PROBLEM DESCRIPTION: Each line containing the word "computer" must be copied from the material below.

--- GIVEN DATA Enclosed Below ---

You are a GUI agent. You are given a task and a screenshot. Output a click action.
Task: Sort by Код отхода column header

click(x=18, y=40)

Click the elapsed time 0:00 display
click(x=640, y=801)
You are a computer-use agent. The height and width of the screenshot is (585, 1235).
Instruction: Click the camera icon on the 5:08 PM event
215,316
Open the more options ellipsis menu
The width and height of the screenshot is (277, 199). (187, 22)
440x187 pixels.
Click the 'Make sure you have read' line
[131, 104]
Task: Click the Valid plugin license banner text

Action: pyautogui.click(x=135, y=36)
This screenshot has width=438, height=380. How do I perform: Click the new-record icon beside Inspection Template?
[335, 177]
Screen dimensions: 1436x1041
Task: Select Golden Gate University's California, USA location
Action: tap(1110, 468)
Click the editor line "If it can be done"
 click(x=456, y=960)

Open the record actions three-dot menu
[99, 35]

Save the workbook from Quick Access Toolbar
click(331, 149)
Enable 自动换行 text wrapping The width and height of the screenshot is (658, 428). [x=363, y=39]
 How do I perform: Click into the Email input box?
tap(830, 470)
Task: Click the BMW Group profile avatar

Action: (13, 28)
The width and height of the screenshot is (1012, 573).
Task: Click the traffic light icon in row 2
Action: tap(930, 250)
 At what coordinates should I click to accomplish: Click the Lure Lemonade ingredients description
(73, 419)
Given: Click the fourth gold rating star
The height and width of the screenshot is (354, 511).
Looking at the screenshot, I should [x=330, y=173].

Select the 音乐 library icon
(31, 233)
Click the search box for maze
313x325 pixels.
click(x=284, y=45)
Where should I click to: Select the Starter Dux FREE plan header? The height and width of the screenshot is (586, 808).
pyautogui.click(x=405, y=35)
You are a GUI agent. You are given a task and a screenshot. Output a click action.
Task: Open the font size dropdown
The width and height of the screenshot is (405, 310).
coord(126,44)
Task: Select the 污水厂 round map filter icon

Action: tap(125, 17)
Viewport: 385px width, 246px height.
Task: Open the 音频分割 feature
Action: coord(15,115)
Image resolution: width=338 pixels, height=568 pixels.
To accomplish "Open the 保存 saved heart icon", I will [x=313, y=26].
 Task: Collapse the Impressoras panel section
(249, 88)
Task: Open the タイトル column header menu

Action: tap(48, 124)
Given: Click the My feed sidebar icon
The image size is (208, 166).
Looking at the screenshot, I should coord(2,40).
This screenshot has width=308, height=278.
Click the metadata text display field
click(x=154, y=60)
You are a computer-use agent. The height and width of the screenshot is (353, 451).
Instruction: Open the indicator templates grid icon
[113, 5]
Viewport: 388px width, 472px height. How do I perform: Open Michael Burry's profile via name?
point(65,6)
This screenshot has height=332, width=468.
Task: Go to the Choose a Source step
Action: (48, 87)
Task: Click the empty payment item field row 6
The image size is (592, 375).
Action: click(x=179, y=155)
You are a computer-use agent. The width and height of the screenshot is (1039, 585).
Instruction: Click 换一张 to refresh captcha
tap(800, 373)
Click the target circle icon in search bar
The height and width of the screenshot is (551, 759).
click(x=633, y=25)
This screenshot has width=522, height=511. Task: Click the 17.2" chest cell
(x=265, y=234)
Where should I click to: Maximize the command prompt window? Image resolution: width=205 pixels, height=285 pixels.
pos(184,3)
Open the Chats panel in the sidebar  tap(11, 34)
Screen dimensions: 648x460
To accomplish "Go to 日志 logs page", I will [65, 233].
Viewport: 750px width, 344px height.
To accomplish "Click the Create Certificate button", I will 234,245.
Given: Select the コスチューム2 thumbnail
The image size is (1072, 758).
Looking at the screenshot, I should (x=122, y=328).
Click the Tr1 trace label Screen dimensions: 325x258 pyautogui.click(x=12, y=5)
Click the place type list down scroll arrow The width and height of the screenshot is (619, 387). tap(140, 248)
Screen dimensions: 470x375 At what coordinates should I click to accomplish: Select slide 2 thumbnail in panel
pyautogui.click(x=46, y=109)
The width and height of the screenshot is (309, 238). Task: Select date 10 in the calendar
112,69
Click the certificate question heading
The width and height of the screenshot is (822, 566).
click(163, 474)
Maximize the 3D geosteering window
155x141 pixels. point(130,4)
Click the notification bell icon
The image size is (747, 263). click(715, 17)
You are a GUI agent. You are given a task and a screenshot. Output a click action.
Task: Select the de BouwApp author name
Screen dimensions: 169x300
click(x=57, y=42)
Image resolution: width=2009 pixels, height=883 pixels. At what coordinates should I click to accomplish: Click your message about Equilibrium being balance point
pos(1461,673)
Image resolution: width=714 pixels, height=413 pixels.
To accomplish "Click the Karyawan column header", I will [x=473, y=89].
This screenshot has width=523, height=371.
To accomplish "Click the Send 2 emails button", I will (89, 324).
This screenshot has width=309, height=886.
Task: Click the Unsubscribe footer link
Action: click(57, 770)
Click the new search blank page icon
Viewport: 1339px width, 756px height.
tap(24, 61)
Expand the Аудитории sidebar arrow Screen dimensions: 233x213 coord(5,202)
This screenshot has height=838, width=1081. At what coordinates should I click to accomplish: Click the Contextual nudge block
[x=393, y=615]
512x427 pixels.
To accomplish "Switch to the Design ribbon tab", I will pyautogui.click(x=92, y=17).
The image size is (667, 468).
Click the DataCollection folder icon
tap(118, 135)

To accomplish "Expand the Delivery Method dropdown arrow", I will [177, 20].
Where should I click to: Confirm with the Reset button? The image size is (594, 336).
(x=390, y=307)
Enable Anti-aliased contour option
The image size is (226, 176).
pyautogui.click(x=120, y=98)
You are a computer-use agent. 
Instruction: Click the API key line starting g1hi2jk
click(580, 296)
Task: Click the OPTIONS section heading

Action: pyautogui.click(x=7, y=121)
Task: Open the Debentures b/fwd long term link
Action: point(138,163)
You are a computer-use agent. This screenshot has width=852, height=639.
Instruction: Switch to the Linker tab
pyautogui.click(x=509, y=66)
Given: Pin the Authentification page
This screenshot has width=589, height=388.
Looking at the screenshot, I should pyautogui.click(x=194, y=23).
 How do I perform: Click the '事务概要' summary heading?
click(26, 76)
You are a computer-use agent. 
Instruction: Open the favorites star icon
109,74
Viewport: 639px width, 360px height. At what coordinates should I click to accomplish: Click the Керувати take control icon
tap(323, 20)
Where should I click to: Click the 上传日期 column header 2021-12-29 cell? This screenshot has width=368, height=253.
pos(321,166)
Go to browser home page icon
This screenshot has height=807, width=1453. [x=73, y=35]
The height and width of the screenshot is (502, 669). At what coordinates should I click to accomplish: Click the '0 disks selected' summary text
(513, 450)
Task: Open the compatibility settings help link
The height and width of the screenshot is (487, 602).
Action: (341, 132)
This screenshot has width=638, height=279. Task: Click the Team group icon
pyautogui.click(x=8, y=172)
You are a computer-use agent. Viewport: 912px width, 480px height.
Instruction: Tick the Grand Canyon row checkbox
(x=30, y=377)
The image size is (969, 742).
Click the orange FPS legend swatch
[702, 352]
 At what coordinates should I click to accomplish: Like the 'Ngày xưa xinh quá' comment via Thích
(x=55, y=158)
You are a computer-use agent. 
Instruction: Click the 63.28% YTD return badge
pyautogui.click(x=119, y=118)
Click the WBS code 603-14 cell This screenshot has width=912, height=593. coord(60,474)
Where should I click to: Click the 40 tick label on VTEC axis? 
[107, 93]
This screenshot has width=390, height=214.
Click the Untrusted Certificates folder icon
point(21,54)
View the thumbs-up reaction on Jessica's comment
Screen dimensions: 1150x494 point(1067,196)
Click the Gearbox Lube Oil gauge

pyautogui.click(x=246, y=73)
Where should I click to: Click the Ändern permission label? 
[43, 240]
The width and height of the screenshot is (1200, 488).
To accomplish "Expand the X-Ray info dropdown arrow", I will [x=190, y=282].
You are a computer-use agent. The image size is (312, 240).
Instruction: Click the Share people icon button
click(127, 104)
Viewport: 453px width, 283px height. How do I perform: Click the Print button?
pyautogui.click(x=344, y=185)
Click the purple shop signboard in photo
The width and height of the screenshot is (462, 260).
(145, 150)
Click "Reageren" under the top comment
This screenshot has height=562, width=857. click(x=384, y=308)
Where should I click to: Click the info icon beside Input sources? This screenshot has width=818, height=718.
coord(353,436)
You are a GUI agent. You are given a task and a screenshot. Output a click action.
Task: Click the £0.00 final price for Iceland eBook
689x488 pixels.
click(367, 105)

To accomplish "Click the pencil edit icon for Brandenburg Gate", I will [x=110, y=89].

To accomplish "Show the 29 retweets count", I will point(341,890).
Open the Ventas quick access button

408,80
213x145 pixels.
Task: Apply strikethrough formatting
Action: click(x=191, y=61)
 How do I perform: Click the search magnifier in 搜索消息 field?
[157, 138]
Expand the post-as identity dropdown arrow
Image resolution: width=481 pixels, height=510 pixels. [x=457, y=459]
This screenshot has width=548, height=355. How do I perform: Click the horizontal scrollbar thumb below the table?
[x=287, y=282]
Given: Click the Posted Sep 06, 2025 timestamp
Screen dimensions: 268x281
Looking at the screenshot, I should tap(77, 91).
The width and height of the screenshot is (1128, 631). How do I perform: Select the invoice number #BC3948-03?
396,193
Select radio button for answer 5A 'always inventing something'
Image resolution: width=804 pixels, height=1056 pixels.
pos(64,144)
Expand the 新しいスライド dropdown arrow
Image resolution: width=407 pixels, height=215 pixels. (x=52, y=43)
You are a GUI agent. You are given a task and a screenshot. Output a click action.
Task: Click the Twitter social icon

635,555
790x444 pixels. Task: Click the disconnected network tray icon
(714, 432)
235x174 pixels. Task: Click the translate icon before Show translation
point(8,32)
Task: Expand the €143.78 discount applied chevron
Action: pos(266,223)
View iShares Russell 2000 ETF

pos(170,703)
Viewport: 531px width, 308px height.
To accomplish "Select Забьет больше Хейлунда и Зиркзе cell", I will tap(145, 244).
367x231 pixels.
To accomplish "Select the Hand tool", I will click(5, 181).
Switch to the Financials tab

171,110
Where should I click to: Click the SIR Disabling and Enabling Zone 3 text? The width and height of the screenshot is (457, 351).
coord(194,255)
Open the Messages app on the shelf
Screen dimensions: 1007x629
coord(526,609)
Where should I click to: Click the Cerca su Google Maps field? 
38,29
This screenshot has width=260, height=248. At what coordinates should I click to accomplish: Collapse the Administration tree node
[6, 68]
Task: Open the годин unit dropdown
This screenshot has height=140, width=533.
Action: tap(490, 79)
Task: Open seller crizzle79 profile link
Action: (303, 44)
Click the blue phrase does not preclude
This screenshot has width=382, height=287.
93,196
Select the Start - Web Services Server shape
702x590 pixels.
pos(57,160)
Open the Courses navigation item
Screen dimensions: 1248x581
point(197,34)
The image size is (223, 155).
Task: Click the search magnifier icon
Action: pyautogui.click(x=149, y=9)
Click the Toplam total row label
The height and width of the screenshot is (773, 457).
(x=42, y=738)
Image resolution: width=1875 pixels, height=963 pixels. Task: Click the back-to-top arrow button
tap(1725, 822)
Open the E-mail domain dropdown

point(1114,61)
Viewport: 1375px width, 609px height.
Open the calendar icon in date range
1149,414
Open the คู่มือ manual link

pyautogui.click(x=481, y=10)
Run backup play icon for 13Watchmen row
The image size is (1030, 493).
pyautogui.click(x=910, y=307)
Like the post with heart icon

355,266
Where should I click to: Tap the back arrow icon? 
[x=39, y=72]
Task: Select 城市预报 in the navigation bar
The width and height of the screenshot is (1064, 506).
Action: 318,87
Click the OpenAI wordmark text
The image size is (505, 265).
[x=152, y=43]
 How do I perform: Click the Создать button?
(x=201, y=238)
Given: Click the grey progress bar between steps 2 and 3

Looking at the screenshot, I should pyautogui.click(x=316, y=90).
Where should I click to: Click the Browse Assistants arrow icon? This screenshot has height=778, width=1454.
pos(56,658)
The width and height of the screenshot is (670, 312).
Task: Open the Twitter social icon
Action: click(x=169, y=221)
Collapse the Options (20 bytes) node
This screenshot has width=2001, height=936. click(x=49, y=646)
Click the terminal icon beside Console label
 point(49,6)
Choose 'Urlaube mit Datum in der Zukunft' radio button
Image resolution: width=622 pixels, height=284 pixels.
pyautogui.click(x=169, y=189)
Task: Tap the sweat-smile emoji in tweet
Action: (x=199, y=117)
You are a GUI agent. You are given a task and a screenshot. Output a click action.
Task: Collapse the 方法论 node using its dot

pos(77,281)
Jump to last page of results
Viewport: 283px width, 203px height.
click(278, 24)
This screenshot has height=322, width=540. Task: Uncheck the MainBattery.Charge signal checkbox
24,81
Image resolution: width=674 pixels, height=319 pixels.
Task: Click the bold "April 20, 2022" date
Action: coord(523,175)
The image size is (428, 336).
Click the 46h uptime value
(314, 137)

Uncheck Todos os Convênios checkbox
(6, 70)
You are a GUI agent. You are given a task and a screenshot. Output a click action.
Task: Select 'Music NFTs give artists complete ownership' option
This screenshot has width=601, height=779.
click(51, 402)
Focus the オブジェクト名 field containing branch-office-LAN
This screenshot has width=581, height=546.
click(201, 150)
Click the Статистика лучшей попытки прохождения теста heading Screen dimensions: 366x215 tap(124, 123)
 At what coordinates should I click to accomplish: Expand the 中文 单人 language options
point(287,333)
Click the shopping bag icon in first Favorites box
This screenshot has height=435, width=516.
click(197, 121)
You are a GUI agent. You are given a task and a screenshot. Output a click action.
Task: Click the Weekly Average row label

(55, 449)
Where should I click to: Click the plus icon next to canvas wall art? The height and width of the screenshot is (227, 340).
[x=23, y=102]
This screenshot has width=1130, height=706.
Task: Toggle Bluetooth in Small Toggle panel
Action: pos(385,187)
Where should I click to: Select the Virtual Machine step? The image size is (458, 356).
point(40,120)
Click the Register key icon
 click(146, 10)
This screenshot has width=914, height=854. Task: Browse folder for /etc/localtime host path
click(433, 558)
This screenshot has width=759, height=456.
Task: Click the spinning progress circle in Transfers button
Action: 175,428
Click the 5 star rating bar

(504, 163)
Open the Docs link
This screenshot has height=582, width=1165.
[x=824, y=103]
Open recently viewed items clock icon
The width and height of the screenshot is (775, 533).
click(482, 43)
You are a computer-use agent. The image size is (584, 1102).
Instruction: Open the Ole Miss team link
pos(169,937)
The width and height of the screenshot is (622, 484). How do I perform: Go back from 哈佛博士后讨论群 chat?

--- End of Enclosed GIVEN DATA ---

WORKED SOLUTION:
You are a computer-use agent. The height and width of the screenshot is (585, 1235).
You are a computer-use agent. The height and width of the screenshot is (353, 451).
You are a computer-use agent. The width and height of the screenshot is (1039, 585).
You are a computer-use agent. 
You are a computer-use agent. This screenshot has width=852, height=639.
You are a computer-use agent. 
You are a computer-use agent. Viewport: 912px width, 480px height.
You are a computer-use agent. 
You are a computer-use agent. The image size is (312, 240).
You are a computer-use agent. The image size is (584, 1102).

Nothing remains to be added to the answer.